-------- RECORD SET

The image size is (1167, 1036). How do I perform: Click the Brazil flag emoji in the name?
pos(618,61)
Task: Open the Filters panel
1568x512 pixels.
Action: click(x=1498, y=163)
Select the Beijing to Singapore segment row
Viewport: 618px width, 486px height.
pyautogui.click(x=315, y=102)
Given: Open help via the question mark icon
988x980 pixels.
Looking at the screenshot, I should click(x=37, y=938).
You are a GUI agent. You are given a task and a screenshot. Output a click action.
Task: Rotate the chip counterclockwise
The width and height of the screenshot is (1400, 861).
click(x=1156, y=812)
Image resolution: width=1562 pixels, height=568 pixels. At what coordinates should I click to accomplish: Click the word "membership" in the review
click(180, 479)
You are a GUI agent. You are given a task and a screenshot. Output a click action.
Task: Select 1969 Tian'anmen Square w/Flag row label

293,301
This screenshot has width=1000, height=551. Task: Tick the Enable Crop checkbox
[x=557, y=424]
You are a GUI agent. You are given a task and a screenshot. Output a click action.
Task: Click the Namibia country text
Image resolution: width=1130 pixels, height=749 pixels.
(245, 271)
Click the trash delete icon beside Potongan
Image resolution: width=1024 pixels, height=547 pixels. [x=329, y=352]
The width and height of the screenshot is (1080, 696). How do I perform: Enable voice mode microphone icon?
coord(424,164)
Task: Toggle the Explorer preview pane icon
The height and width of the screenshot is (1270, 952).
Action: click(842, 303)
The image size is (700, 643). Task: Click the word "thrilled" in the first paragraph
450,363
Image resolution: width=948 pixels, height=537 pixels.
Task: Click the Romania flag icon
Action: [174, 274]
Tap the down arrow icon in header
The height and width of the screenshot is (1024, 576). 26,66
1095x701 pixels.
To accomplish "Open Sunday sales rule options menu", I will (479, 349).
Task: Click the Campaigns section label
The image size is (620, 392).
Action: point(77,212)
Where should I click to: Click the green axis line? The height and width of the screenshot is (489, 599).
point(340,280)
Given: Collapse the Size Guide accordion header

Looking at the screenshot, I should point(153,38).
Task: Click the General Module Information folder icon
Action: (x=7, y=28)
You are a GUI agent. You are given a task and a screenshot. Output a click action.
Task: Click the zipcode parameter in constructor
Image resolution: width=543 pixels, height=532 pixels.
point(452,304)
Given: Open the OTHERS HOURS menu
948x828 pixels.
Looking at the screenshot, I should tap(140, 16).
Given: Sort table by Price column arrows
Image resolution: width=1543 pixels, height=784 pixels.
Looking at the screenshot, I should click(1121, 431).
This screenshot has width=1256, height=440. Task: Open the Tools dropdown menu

----------------

Take the lines from the start of the records through the line holding "Task: Open the Filters panel", both included, and please print them exactly, with nothing else.

The image size is (1167, 1036). How do I perform: Click the Brazil flag emoji in the name?
pos(618,61)
Task: Open the Filters panel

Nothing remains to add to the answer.